8-K

UNITED STATES

SECURITIES AND EXCHANGE COMMISSION

WASHINGTON, D.C. 20549

FORM 8-K

CURRENT REPORT

Pursuant to Section 13 or 15(d) of the

Securities Exchange Act of 1934

Date of Report (date of earliest event reported): March 23, 2016

 

 

RAYTHEON COMPANY

(Exact name of Registrant as Specified in its Charter)

 

 

 

Delaware   1-13699   95-1778500
(State of Incorporation)   (Commission File Number)  

(IRS Employer

Identification Number)

870 Winter Street, Waltham, Massachusetts 02451

(Address of Principal Executive Offices) (Zip Code)

(781) 522-3000

(Registrant’s telephone number, including area code)

 

 

Check the appropriate box below if the Form 8-K filing is intended to simultaneously satisfy the filing obligation of the registrant under any of the following provisions (see General Instruction A.2. below):

 

¨ Written communications pursuant to Rule 425 under the Securities Act (17 CFR 230.425)

 

¨ Soliciting material pursuant to Rule 14a-12 under the Exchange Act (17 CFR 240.14a-12)

 

¨ Pre-commencement communications pursuant to Rule 14d-2(b) under the Exchange Act (17 CFR 240.14d-2(b))

 

¨ Pre-commencement communications pursuant to Rule 13e-4(c) under the Exchange Act (17 CFR 240.13e-4(c))


Item 5.03. Amendments to Articles of Incorporation or Bylaws; Change in Fiscal Year.

On March 23, 2016, the Board of Directors (the “Board”) of Raytheon Company (the “Company”) adopted an amendment to the Company’s Amended and Restated By-Laws, as amended (as amended, the “By-Laws”) to implement proxy access. The By-Laws became effective immediately upon the amendment’s adoption by the Board. The By-Laws include a new Section 2.11, which permits a stockholder, or a group of up to 20 stockholders, owning 3% or more of the Company’s outstanding common stock continuously for at least three years, to nominate and include in the Company’s proxy materials director nominees constituting up to two individuals or 20% of the Board (whichever is greater), provided that the stockholder(s) and the nominee(s) satisfy the requirements specified in the By-Laws, including, among other requirements, that the Company receive notice of the nomination between 150 and 120 days prior to the anniversary of the date that the definitive proxy statement was first sent to stockholders in connection with the previous year’s annual meeting. Section 2.7 of the By-Laws also contains related and conforming changes.

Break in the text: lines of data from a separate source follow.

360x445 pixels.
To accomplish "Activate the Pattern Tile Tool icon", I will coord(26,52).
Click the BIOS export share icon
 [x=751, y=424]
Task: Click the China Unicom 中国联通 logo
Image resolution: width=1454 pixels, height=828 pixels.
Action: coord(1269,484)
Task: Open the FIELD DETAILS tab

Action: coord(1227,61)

A copy of the By-Laws is filed as Exhibit 3.1 hereto and this description is qualified in its entirety by reference to the full text of the By-Laws as set forth in such Exhibit.

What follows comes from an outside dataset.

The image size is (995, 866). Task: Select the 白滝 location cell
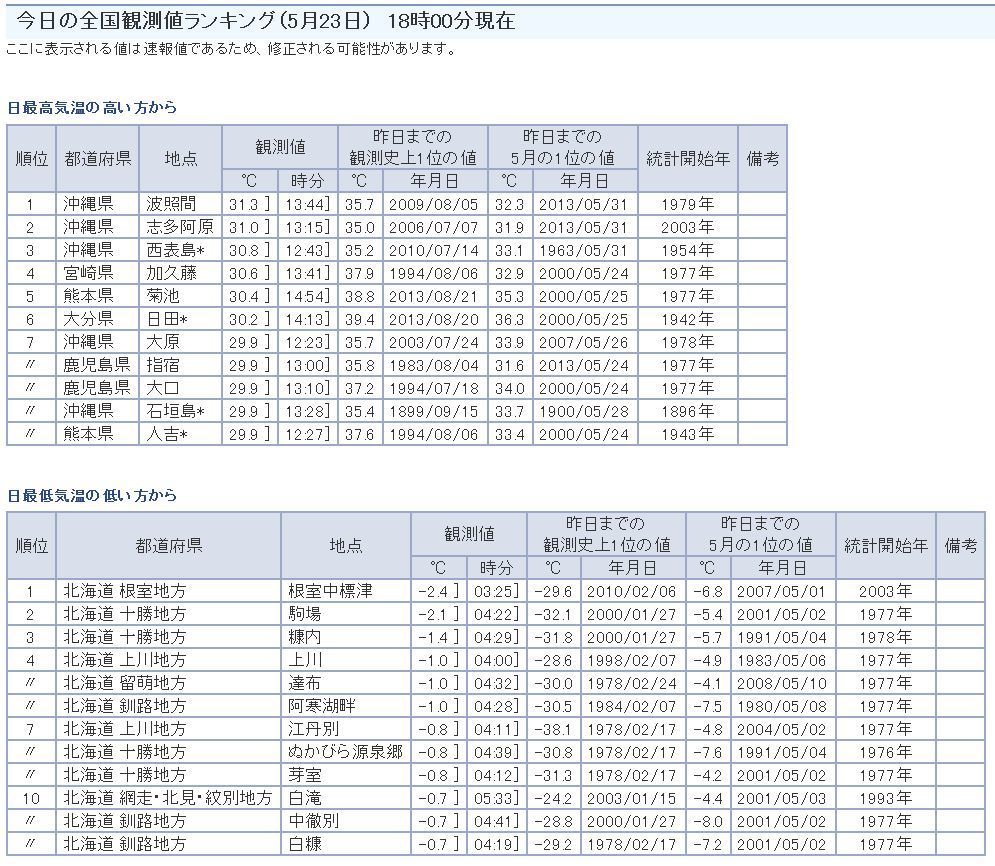tap(304, 798)
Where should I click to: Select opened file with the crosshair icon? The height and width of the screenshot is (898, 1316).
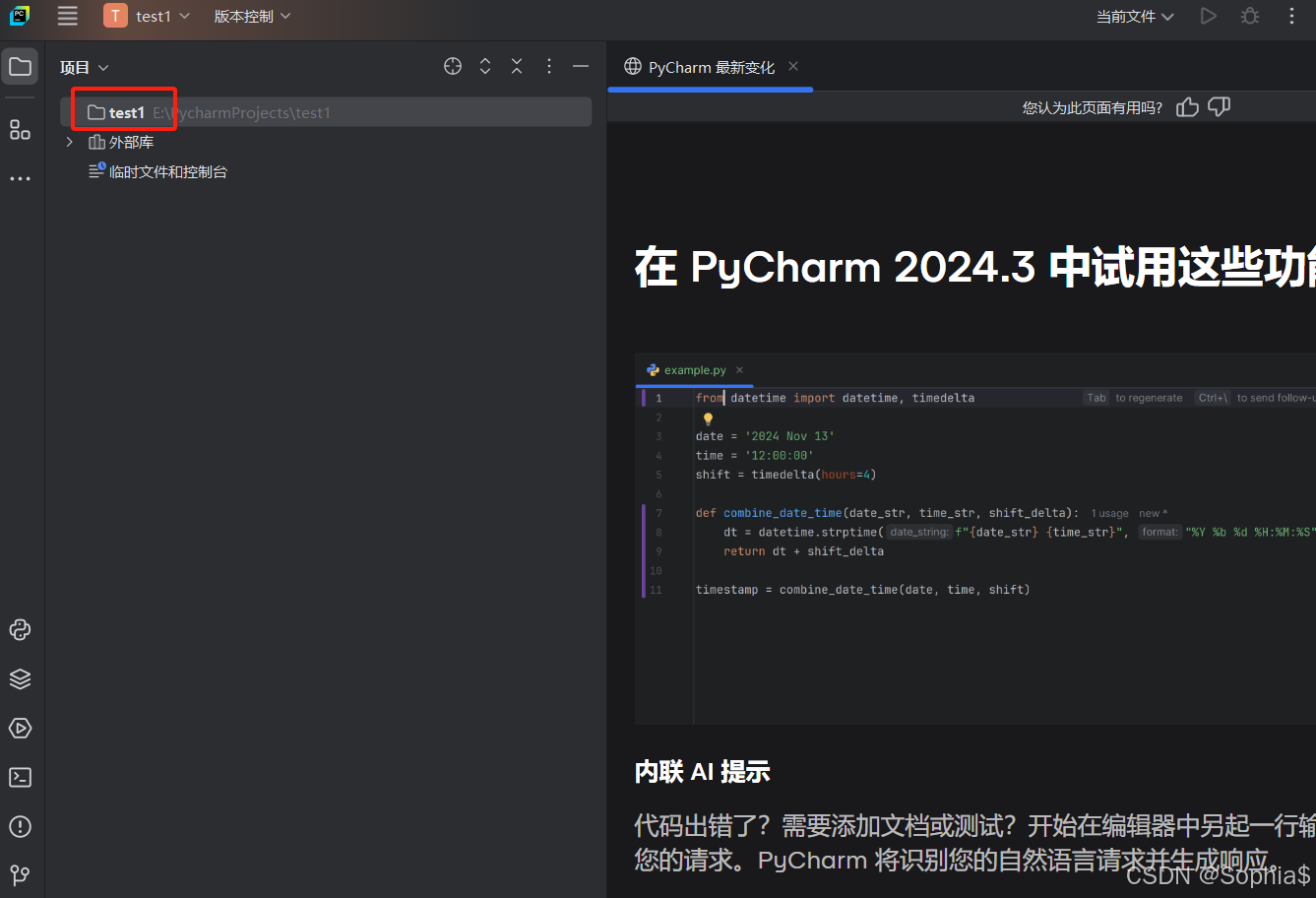click(x=452, y=66)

Item 9.01. Financial Statements and Exhibits.

 

  (d) Exhibits

Exhibit 3.1         Raytheon Company Amended and Restated By-Laws, as amended as of March 23, 2016.


SIGNATURES

Pursuant to the requirements of the Securities Exchange Act of 1934, the registrant has duly caused this report to be signed on its behalf by the undersigned hereunto duly authorized.

 

    RAYTHEON COMPANY
Date: March 28, 2016     By:   /s/ Frank R. Jimenez
       

Frank R. Jimenez

Vice President, General Counsel and Secretary


EXHIBIT INDEX

 

Exhibit No.

  

Description

3.1    Raytheon Company Amended and Restated By-Laws, as amended as of March 23, 2016.